Bona fide this
The more I think about the mail-order program for diabetes, the more it ticks me off. I mean, every week folks (not just in the diabetes space) come up with all sorts of creative ways to criticize the program or question various technical aspects. And, while I have covered this in depth, the more I think, the more questions I have.

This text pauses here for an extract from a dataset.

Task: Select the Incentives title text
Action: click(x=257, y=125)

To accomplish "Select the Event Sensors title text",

For example, by its own estimates, CMS has said that about 6 million beneficiaries are expected to be impacted by the mail order program (that's in line with the percentage of beneficiaries who use mail order anyway). But isn't that estimate based on bennies having ample local choice if they so, uh, choose? If you consider that CMS changed gears mid-stream (like, after the bids were submitted) and decided to apply mail order pricing to everyone, than wouldn't that mean CMS should, to use one of its favorite words, extrapolate those numbers? After all, even before the Round 1 rates (56%) came in, before the Round 2 rates (72%) came in, CMS has said that bennies would have that choice, indeed that safety valve of your friendly local diabetes dealer?

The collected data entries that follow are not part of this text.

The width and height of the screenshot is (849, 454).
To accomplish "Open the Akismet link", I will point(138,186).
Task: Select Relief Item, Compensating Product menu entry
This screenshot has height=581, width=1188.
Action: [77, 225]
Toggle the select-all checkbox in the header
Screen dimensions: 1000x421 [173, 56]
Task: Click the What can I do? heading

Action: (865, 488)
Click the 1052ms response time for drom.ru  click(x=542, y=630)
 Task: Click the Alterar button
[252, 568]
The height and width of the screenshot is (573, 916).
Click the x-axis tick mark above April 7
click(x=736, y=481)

With such a drastic cut, it's a good guess that a lot of those safety valves are going to plug the drain that is Medicare diabetes. Leaving, oh, let's take a guess, a few million more beneficiaries to switch to mail order providers who were awarded contracts based on smaller capacities.
Also, and this could apply to all categories, but, if providers submitted bona fide bids, based on what they could afford to offer a product for (and submittted the invoices to back it up), and then accept contracts at far below what they bid, how is that supposed to work? I mean, call me naive, but if wouldn't they have bid lower if they thought they could afford that? Is CMS requiring contractees to prove they can still honor contracts at those much lower rates?